### WHAT TO DO
Without skipping or changing anything, print all the entries.

### EXCERPTED DATA
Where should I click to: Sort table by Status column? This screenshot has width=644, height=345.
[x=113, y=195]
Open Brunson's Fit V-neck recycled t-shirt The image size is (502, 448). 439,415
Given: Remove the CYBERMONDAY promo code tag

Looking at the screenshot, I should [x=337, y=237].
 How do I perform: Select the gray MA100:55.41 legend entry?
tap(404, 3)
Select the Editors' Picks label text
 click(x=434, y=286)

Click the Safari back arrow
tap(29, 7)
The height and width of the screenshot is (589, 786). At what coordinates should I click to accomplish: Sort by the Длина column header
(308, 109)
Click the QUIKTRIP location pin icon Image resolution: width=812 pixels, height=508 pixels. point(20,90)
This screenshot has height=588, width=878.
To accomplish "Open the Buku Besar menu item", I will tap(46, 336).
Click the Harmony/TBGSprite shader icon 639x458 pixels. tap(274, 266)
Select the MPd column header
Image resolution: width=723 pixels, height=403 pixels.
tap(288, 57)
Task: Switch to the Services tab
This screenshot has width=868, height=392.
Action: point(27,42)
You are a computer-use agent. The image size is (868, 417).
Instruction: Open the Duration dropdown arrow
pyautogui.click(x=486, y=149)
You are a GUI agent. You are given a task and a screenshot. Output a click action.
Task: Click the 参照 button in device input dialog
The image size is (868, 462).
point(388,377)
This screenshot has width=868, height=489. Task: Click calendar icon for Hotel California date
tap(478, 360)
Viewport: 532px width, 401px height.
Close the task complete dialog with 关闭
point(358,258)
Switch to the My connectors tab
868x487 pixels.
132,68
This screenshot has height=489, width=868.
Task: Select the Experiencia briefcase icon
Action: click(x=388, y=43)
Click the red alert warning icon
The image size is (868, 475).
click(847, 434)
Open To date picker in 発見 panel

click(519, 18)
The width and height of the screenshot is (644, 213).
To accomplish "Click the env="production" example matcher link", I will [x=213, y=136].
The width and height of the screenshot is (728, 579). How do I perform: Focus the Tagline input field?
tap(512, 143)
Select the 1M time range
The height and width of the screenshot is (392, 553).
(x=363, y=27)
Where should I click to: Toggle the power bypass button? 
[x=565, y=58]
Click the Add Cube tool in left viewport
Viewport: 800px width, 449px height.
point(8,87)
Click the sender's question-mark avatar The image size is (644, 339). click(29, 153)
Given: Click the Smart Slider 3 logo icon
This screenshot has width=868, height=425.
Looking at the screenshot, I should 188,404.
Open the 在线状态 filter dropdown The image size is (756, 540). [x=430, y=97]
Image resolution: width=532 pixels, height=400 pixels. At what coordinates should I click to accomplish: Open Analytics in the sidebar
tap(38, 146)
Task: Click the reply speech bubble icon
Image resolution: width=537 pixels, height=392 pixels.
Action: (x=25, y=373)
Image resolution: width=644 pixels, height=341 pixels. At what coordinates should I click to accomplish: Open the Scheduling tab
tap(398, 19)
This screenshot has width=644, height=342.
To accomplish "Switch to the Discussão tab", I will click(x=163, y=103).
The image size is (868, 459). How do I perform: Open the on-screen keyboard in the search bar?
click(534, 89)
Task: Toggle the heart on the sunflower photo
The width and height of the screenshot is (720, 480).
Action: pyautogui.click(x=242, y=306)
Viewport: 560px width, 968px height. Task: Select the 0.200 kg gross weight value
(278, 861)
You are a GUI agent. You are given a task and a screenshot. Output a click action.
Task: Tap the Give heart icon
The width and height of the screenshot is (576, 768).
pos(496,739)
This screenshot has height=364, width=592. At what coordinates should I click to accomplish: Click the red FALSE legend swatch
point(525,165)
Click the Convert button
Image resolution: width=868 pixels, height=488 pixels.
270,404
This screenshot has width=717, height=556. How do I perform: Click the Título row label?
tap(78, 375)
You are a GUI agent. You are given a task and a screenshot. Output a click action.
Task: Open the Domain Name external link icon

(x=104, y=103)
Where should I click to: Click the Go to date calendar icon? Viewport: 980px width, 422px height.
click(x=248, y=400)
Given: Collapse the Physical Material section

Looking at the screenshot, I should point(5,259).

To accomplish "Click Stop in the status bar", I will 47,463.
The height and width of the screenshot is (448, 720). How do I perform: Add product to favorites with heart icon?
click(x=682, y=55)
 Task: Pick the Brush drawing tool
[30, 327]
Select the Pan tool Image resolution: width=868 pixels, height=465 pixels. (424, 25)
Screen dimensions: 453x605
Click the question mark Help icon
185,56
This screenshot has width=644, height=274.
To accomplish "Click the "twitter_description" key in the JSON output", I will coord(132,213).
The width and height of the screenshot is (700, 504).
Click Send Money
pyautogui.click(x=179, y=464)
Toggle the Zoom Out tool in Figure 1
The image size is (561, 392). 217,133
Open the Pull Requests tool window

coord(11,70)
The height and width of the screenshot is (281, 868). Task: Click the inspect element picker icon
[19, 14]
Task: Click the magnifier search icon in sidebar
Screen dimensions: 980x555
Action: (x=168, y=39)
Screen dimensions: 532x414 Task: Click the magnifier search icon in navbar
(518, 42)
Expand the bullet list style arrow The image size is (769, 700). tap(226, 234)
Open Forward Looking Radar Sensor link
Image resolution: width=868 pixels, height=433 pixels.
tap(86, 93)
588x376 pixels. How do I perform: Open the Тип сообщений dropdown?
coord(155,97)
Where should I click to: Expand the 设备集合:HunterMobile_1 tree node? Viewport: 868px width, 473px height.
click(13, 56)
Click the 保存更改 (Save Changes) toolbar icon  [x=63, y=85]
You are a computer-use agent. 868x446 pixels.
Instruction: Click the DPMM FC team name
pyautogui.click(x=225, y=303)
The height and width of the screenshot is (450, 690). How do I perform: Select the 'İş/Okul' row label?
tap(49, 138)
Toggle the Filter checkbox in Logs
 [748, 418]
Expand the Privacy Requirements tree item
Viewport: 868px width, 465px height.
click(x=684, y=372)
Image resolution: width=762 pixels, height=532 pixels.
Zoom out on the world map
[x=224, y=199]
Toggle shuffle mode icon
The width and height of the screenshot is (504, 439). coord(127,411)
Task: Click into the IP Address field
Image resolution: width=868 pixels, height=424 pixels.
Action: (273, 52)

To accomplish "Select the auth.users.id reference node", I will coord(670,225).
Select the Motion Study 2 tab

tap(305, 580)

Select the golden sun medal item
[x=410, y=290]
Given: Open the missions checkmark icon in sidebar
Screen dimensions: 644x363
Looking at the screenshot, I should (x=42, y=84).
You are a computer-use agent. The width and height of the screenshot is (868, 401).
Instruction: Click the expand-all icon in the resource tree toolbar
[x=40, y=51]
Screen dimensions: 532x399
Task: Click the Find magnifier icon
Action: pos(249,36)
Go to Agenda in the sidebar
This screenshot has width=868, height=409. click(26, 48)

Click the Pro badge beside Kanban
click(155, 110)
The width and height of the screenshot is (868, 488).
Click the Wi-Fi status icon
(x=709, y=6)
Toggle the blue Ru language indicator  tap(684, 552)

### EXERCISE OUTPUT
Where should I click to: Sort table by Status column? This screenshot has width=644, height=345.
[x=113, y=195]
Open Brunson's Fit V-neck recycled t-shirt The image size is (502, 448). 439,415
Given: Remove the CYBERMONDAY promo code tag

Looking at the screenshot, I should [x=337, y=237].
 How do I perform: Select the gray MA100:55.41 legend entry?
tap(404, 3)
Select the Editors' Picks label text
 click(x=434, y=286)

Click the Safari back arrow
tap(29, 7)
The height and width of the screenshot is (589, 786). At what coordinates should I click to accomplish: Sort by the Длина column header
(308, 109)
Click the QUIKTRIP location pin icon Image resolution: width=812 pixels, height=508 pixels. point(20,90)
This screenshot has height=588, width=878.
To accomplish "Open the Buku Besar menu item", I will tap(46, 336).
Click the Harmony/TBGSprite shader icon 639x458 pixels. tap(274, 266)
Select the MPd column header
Image resolution: width=723 pixels, height=403 pixels.
tap(288, 57)
Task: Switch to the Services tab
This screenshot has width=868, height=392.
Action: point(27,42)
You are a computer-use agent. The image size is (868, 417).
Instruction: Open the Duration dropdown arrow
pyautogui.click(x=486, y=149)
You are a GUI agent. You are given a task and a screenshot. Output a click action.
Task: Click the 参照 button in device input dialog
The image size is (868, 462).
point(388,377)
This screenshot has width=868, height=489. Task: Click calendar icon for Hotel California date
tap(478, 360)
Viewport: 532px width, 401px height.
Close the task complete dialog with 关闭
point(358,258)
Switch to the My connectors tab
868x487 pixels.
132,68
This screenshot has height=489, width=868.
Task: Select the Experiencia briefcase icon
Action: click(x=388, y=43)
Click the red alert warning icon
The image size is (868, 475).
click(847, 434)
Open To date picker in 発見 panel

click(519, 18)
The width and height of the screenshot is (644, 213).
To accomplish "Click the env="production" example matcher link", I will [x=213, y=136].
The width and height of the screenshot is (728, 579). How do I perform: Focus the Tagline input field?
tap(512, 143)
Select the 1M time range
The height and width of the screenshot is (392, 553).
(x=363, y=27)
Where should I click to: Toggle the power bypass button? 
[x=565, y=58]
Click the Add Cube tool in left viewport
Viewport: 800px width, 449px height.
point(8,87)
Click the sender's question-mark avatar The image size is (644, 339). click(29, 153)
Given: Click the Smart Slider 3 logo icon
This screenshot has width=868, height=425.
Looking at the screenshot, I should 188,404.
Open the 在线状态 filter dropdown The image size is (756, 540). [x=430, y=97]
Image resolution: width=532 pixels, height=400 pixels. At what coordinates should I click to accomplish: Open Analytics in the sidebar
tap(38, 146)
Task: Click the reply speech bubble icon
Image resolution: width=537 pixels, height=392 pixels.
Action: (x=25, y=373)
Image resolution: width=644 pixels, height=341 pixels. At what coordinates should I click to accomplish: Open the Scheduling tab
tap(398, 19)
This screenshot has width=644, height=342.
To accomplish "Switch to the Discussão tab", I will click(x=163, y=103).
The image size is (868, 459). How do I perform: Open the on-screen keyboard in the search bar?
click(534, 89)
Task: Toggle the heart on the sunflower photo
The width and height of the screenshot is (720, 480).
Action: pyautogui.click(x=242, y=306)
Viewport: 560px width, 968px height. Task: Select the 0.200 kg gross weight value
(278, 861)
You are a GUI agent. You are given a task and a screenshot. Output a click action.
Task: Tap the Give heart icon
The width and height of the screenshot is (576, 768).
pos(496,739)
This screenshot has height=364, width=592. At what coordinates should I click to accomplish: Click the red FALSE legend swatch
point(525,165)
Click the Convert button
Image resolution: width=868 pixels, height=488 pixels.
270,404
This screenshot has width=717, height=556. How do I perform: Click the Título row label?
tap(78, 375)
You are a GUI agent. You are given a task and a screenshot. Output a click action.
Task: Open the Domain Name external link icon

(x=104, y=103)
Where should I click to: Click the Go to date calendar icon? Viewport: 980px width, 422px height.
click(x=248, y=400)
Given: Collapse the Physical Material section

Looking at the screenshot, I should point(5,259).

To accomplish "Click Stop in the status bar", I will 47,463.
The height and width of the screenshot is (448, 720). How do I perform: Add product to favorites with heart icon?
click(x=682, y=55)
 Task: Pick the Brush drawing tool
[30, 327]
Select the Pan tool Image resolution: width=868 pixels, height=465 pixels. (424, 25)
Screen dimensions: 453x605
Click the question mark Help icon
185,56
This screenshot has width=644, height=274.
To accomplish "Click the "twitter_description" key in the JSON output", I will coord(132,213).
The width and height of the screenshot is (700, 504).
Click Send Money
pyautogui.click(x=179, y=464)
Toggle the Zoom Out tool in Figure 1
The image size is (561, 392). 217,133
Open the Pull Requests tool window

coord(11,70)
The height and width of the screenshot is (281, 868). Task: Click the inspect element picker icon
[19, 14]
Task: Click the magnifier search icon in sidebar
Screen dimensions: 980x555
Action: (x=168, y=39)
Screen dimensions: 532x414 Task: Click the magnifier search icon in navbar
(518, 42)
Expand the bullet list style arrow The image size is (769, 700). tap(226, 234)
Open Forward Looking Radar Sensor link
Image resolution: width=868 pixels, height=433 pixels.
tap(86, 93)
588x376 pixels. How do I perform: Open the Тип сообщений dropdown?
coord(155,97)
Where should I click to: Expand the 设备集合:HunterMobile_1 tree node? Viewport: 868px width, 473px height.
click(13, 56)
Click the 保存更改 (Save Changes) toolbar icon  [x=63, y=85]
You are a computer-use agent. 868x446 pixels.
Instruction: Click the DPMM FC team name
pyautogui.click(x=225, y=303)
The height and width of the screenshot is (450, 690). How do I perform: Select the 'İş/Okul' row label?
tap(49, 138)
Toggle the Filter checkbox in Logs
 [748, 418]
Expand the Privacy Requirements tree item
Viewport: 868px width, 465px height.
click(x=684, y=372)
Image resolution: width=762 pixels, height=532 pixels.
Zoom out on the world map
[x=224, y=199]
Toggle shuffle mode icon
The width and height of the screenshot is (504, 439). coord(127,411)
Task: Click into the IP Address field
Image resolution: width=868 pixels, height=424 pixels.
Action: (273, 52)

To accomplish "Select the auth.users.id reference node", I will coord(670,225).
Select the Motion Study 2 tab

tap(305, 580)

Select the golden sun medal item
[x=410, y=290]
Given: Open the missions checkmark icon in sidebar
Screen dimensions: 644x363
Looking at the screenshot, I should (x=42, y=84).
You are a computer-use agent. The width and height of the screenshot is (868, 401).
Instruction: Click the expand-all icon in the resource tree toolbar
[x=40, y=51]
Screen dimensions: 532x399
Task: Click the Find magnifier icon
Action: pos(249,36)
Go to Agenda in the sidebar
This screenshot has width=868, height=409. click(26, 48)

Click the Pro badge beside Kanban
click(155, 110)
The width and height of the screenshot is (868, 488).
Click the Wi-Fi status icon
(x=709, y=6)
Toggle the blue Ru language indicator  tap(684, 552)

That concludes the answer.